BRASIL – Ministério e polícia de SP unem forças contra pedofilia e abuso infantil em ação conjunta na cidade.
A operação contou com a participação de mais de 200 pessoas e teve alcance internacional, com alvos localizados em diversos países, incluindo Argentina, Chile, Equador, Paraguai, Panamá, Porto Rico e Estados Unidos. No estado de São Paulo, foram cumpridos mandados em 20 cidades, totalizando 50 alvos. Ao todo, foram identificados 151 alvos.
A Polícia Civil de São Paulo trabalhou incansavelmente na investigação desse caso, analisando cerca de 30 mil conexões e mais de 650 mil arquivos.

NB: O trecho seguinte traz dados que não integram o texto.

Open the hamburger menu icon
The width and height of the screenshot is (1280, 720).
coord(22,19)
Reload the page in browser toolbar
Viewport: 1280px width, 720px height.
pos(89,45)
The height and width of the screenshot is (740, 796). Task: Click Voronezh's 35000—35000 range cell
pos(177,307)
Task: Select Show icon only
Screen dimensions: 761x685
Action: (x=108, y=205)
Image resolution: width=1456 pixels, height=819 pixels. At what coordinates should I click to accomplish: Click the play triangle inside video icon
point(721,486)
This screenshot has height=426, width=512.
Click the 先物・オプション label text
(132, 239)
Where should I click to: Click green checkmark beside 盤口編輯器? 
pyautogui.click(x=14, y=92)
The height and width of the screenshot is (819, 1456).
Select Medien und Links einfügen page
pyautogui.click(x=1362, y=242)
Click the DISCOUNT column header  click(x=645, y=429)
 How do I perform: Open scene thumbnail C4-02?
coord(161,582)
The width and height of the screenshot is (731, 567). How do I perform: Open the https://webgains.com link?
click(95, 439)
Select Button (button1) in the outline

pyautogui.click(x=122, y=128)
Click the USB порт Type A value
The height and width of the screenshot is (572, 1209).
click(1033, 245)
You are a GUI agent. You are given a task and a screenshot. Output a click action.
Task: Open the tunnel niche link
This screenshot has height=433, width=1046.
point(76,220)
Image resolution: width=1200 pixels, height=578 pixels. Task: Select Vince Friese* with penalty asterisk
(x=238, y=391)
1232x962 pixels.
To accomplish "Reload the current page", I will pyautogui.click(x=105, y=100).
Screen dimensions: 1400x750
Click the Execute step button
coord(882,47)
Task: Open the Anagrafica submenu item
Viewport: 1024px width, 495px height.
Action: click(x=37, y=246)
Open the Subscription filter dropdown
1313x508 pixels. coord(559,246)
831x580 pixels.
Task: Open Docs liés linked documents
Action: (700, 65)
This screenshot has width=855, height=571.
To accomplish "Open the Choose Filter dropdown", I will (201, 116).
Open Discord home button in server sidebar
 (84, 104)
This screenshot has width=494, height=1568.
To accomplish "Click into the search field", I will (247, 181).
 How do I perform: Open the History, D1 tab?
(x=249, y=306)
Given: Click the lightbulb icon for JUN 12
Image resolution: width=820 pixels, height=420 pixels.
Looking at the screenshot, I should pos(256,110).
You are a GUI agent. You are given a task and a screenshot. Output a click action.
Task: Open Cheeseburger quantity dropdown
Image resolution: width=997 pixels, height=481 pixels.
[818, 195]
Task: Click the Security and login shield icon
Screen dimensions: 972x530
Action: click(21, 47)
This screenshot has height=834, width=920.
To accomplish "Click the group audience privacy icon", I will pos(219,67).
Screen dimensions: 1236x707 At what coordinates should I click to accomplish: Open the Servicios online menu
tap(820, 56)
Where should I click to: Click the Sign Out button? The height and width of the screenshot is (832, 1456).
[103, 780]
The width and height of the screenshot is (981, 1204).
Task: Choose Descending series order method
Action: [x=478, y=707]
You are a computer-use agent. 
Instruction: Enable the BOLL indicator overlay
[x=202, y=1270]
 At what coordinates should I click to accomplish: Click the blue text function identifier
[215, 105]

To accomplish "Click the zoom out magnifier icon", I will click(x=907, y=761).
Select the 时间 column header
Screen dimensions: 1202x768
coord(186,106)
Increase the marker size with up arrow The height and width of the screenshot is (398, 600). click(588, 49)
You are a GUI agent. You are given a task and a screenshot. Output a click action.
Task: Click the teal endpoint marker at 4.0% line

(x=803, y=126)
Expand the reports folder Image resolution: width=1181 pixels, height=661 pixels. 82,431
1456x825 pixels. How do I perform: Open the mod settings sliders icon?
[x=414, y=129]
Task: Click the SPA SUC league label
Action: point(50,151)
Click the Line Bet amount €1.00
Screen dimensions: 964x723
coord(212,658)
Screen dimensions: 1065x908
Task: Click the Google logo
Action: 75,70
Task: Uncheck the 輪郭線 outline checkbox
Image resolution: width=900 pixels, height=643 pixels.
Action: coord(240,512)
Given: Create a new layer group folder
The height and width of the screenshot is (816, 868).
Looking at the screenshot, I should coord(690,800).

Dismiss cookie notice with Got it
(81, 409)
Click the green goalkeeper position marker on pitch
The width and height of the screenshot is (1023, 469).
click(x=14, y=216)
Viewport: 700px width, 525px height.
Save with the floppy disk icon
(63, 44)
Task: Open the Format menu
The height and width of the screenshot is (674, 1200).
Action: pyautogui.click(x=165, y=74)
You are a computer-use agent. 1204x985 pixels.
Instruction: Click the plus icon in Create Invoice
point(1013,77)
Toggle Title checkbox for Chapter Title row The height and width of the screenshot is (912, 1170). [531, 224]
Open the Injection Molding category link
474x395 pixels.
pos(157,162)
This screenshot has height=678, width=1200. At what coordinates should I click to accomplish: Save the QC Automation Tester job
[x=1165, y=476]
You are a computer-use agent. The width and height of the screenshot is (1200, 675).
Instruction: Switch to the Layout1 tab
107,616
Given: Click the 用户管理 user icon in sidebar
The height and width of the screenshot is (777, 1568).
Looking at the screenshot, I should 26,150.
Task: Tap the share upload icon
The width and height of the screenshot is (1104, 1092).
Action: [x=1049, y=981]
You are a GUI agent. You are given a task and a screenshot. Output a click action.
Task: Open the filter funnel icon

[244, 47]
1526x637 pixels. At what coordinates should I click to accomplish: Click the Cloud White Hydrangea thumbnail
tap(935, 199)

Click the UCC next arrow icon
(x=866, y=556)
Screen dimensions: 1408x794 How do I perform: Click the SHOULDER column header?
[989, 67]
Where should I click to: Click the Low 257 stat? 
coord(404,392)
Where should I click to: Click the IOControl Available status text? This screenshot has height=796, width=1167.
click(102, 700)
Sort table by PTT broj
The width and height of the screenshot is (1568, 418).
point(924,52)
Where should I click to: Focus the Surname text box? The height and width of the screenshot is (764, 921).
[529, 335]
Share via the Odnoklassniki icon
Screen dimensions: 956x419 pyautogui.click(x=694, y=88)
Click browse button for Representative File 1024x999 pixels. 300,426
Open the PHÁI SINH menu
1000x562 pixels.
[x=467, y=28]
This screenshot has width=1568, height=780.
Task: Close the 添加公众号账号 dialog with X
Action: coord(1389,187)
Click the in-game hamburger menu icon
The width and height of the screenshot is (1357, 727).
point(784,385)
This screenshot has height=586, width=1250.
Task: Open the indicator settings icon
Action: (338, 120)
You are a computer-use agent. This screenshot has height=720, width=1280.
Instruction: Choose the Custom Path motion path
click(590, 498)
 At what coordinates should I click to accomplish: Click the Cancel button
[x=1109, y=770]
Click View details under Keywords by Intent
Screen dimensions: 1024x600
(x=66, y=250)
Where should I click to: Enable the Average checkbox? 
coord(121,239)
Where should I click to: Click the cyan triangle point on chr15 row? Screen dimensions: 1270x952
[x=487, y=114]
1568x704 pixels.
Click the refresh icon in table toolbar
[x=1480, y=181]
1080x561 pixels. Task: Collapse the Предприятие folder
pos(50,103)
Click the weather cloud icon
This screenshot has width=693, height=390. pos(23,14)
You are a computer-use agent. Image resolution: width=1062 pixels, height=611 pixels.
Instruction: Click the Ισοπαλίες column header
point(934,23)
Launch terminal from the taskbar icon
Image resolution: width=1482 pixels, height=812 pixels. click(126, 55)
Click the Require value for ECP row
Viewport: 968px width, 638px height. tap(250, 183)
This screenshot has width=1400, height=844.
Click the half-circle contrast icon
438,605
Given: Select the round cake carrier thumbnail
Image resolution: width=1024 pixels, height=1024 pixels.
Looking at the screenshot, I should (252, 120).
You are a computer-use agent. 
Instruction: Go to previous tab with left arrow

Essa análise minuciosa foi fundamental para garantir que os responsáveis por esses crimes hediondos fossem identificados e punidos de acordo com a lei.
A operação contou com a cooperação e o trabalho conjunto de órgãos de aplicação da lei dos sete países envolvidos. Para o coordenador do Laboratório de Operações Cibernéticas da Diopi, Alesandro Barreto, a operação demonstra a importância do trabalho investigativo integrado contra crimes de abuso e exploração sexual de crianças e adolescentes na internet. Ele ressaltou que ainda há muito a ser feito nessa área e que é fundamental enfrentar esses crimes de forma uniforme.
Através dessa operação, as autoridades envolvidas buscam não apenas combater e punir os responsáveis por esses crimes, mas também conscientizar a população sobre a gravidade desse problema e a importância de denunciar qualquer caso de abuso ou exploração sexual de crianças e adolescentes.
Essa operação marca mais um passo importante no combate a esses crimes, destacando a determinação das autoridades em proteger e garantir a segurança de nossas crianças e adolescentes. O trabalho conjunto entre as instituições responsáveis pela aplicação da lei é fundamental nesse processo, mostrando que os criminosos não encontrarão impunidade diante de seus atos repugnantes.
A Operação Aliados Pela Infância reforça a necessidade de uma atuação efetiva e integrada no combate à pedofilia, ao abuso e à exploração sexual infantojuvenil. É preciso investir em ações de prevenção, educação e conscientização para poder, enfim, livrar nossas crianças desse mal terrível.